Se ne deduce che le donne preferite dalla Orsini sono quelle autentiche, che poi immortala nei suoi quadri. Lei conferma e aggiunge: «Forse perché essendo una donna mi riesce più facile penetrare nell'universo femminile spesso misterioso. Sono attratta dalle linee curve, dalle forme morbide. Ne escono esseri che hanno ardore, che si esprimono con naturalezza: l'opposto della caricatura che appare sulla copertina del mio libro».

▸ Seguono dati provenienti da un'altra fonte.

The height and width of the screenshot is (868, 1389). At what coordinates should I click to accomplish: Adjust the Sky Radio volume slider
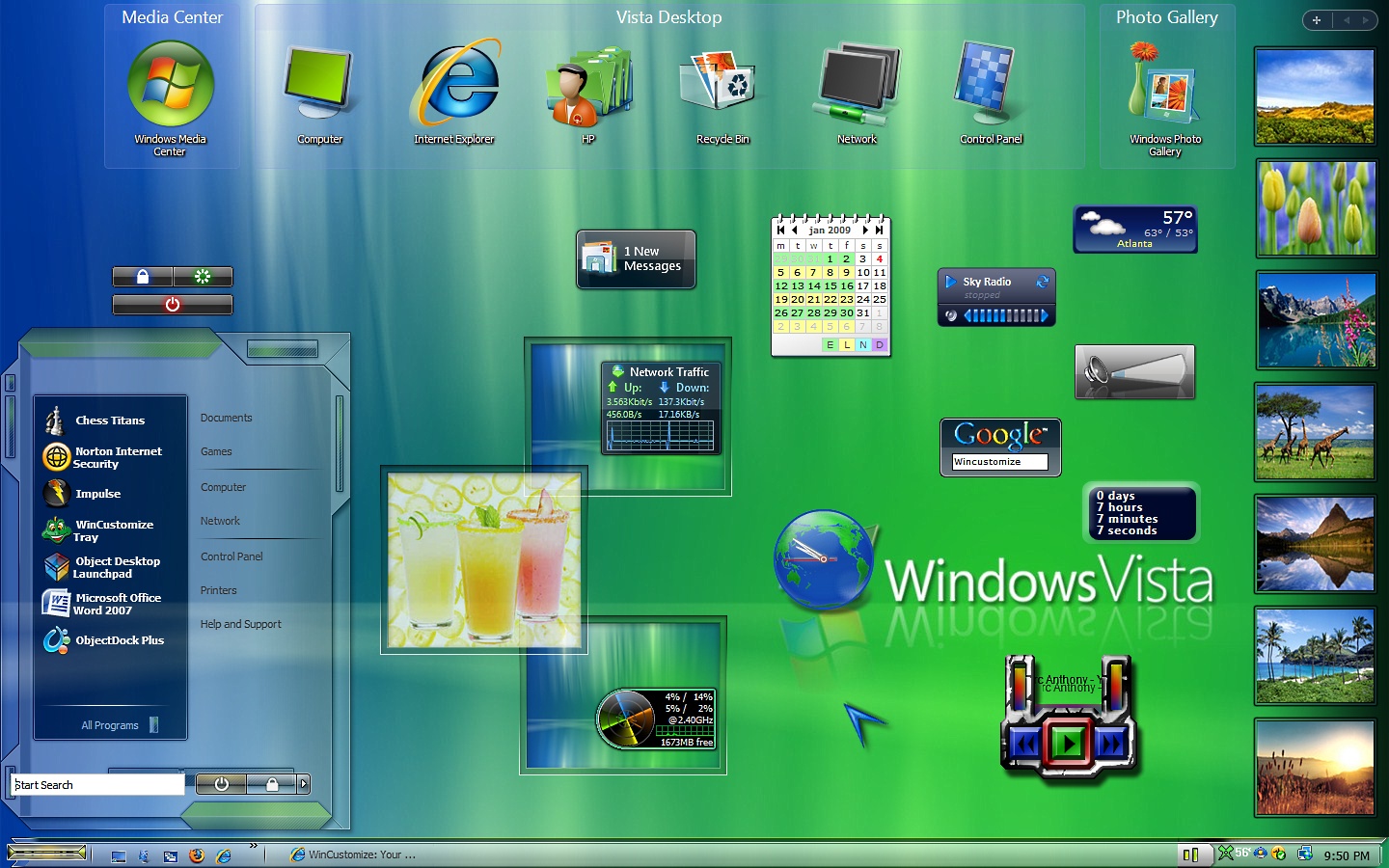[x=1006, y=315]
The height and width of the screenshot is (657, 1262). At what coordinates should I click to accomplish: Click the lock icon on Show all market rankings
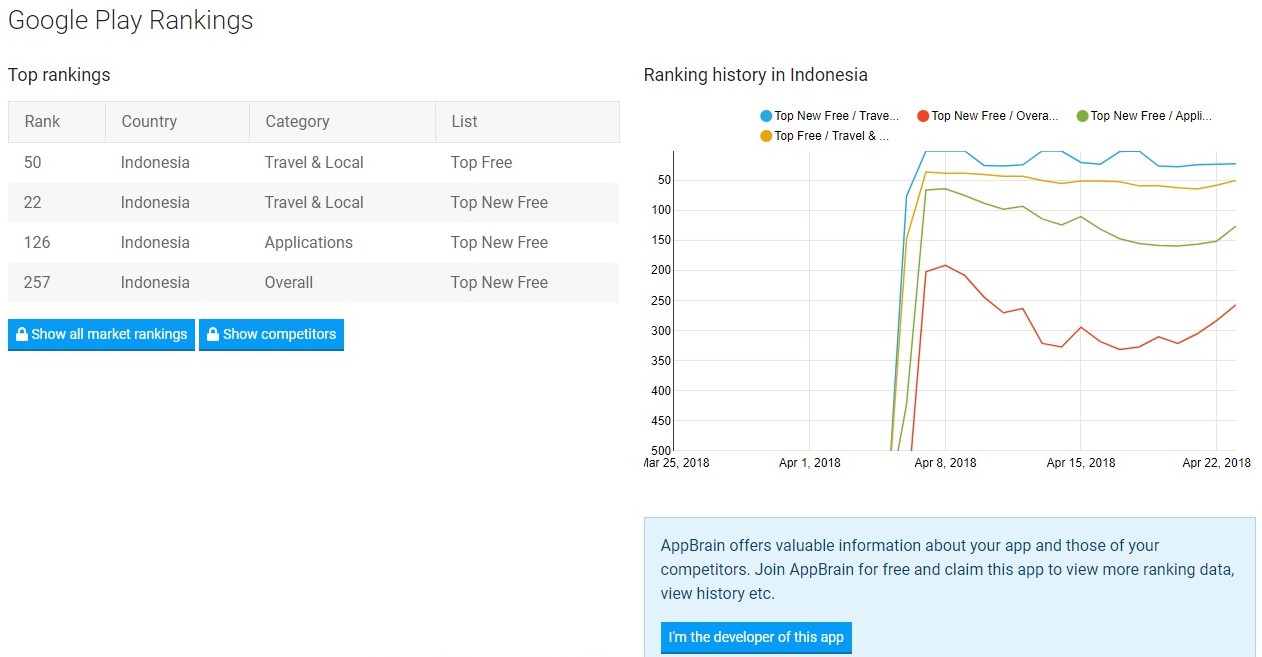click(x=20, y=334)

Nella vita di tutti i giorni Natalia Orsini fa la mamma al mattino e l'insegnante di danza al pomeriggio «e alla sera», come confessa l'interessata, «arrivo distrutta. Ma questo non mi impedisce di dedicarmi all'arte». Già, una passione, quella per i pennelli, iniziata sui banchi del liceo artistico “Misticoni” di Pescara. Dopo il diploma però è stato l'incontro col critico Leo Strozzieri a farle imboccare il percorso giusto. «Mi sono presentata da lui- spiega- e gli ho mostrato qualche lavoro. Le sue considerazioni mi hanno dato la spinta necessaria». Quanto alla tecnica, prosegue, «uso molto la spatola che da il giusto verso alle mie idee e preferisco gli acrilici. Asciugano più in fretta dei colori ad olio e mi consentono in breve tempo di capire subito se c'è bisogno di qualche ritocco».